Prior to the creation of the identically titled comic strip, Mary Pickford starred as a girl of the slums in William Beaudine's 1925 silent comedy-drama Little Annie Rooney (United Artists), set in New York's Lower East Side. Audiences found nothing unusual about 32-year-old Mary Pickford portraying a 12-year-old, and this became one of her most successful films. Turner Classic Movies has aired a restored version, produced by the Mary Pickford Foundation. The Fleischer Studios did a Little Annie Rooney animated Screen Song in 1931.

Fox Film Corporation purchased the rights to the comic strip and planned to turn it into a film starring child actress Jane Withers. This project became the 1935 film Ginger, Withers' first starring role.

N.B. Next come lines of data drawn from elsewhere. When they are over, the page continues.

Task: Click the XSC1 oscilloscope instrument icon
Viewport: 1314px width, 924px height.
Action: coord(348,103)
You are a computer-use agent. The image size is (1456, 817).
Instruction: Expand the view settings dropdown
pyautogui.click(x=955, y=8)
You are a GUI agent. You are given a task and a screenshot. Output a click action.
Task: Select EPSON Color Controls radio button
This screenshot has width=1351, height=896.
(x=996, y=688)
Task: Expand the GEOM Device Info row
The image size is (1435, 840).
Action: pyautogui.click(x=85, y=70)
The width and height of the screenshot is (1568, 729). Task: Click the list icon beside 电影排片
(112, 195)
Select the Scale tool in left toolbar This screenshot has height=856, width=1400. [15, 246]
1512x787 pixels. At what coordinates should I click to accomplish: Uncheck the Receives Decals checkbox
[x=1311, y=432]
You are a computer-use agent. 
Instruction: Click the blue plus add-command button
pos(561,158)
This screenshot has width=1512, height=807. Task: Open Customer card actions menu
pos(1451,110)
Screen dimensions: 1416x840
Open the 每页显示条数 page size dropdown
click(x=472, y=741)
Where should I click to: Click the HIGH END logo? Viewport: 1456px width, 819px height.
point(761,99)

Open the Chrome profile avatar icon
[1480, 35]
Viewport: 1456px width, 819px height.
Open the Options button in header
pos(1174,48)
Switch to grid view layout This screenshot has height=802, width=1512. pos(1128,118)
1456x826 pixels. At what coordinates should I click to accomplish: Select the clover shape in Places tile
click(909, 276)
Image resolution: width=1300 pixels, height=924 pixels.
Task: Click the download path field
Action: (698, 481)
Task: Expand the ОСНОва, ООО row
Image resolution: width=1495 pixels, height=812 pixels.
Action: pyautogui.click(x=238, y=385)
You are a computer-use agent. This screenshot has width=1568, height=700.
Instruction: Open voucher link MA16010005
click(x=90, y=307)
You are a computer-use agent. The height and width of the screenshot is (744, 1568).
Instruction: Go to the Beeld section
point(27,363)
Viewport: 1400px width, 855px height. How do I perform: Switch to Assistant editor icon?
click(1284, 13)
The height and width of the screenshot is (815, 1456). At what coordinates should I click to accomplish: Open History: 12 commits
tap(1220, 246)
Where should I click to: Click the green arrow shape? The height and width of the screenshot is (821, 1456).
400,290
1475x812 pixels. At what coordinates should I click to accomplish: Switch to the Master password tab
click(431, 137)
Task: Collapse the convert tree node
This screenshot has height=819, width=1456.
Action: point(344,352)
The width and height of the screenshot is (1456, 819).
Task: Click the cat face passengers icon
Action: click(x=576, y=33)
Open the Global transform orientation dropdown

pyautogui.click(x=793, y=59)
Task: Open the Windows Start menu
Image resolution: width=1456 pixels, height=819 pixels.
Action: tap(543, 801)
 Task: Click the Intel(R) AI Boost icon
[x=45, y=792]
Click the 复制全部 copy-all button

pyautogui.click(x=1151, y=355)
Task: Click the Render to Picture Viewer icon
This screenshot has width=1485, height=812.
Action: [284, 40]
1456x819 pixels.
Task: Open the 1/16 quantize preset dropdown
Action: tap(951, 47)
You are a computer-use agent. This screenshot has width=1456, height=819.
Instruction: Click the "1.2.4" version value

Shirley Temple did her first teenage role (receiving her second screen kiss) in Miss Annie Rooney (1942); the George Bruce screenplay is not an adaptation of the comic strip but instead dramatizes the situation of a poor girl with a wealthy boyfriend. In Gavin Lambert's 1963 novel Inside Daisy Clover, which is set in the 1950s, Daisy becomes a star after appearing in her first movie, a musical remake of Mary Pickford's "Little Annie Rooney".

==Reprints==
Little Annie Rooney on the Highway to Adventure was one of several Big Little Books. After a 1935 book of reprints, Little Annie Rooney was seen in comic book reprints — David McKay Publications's Feature Book #11 (1938), King Comics, a 1948 three-issue series published by St. John Publications and the Treasury of Comics annuals (1948–1950), also from St. John.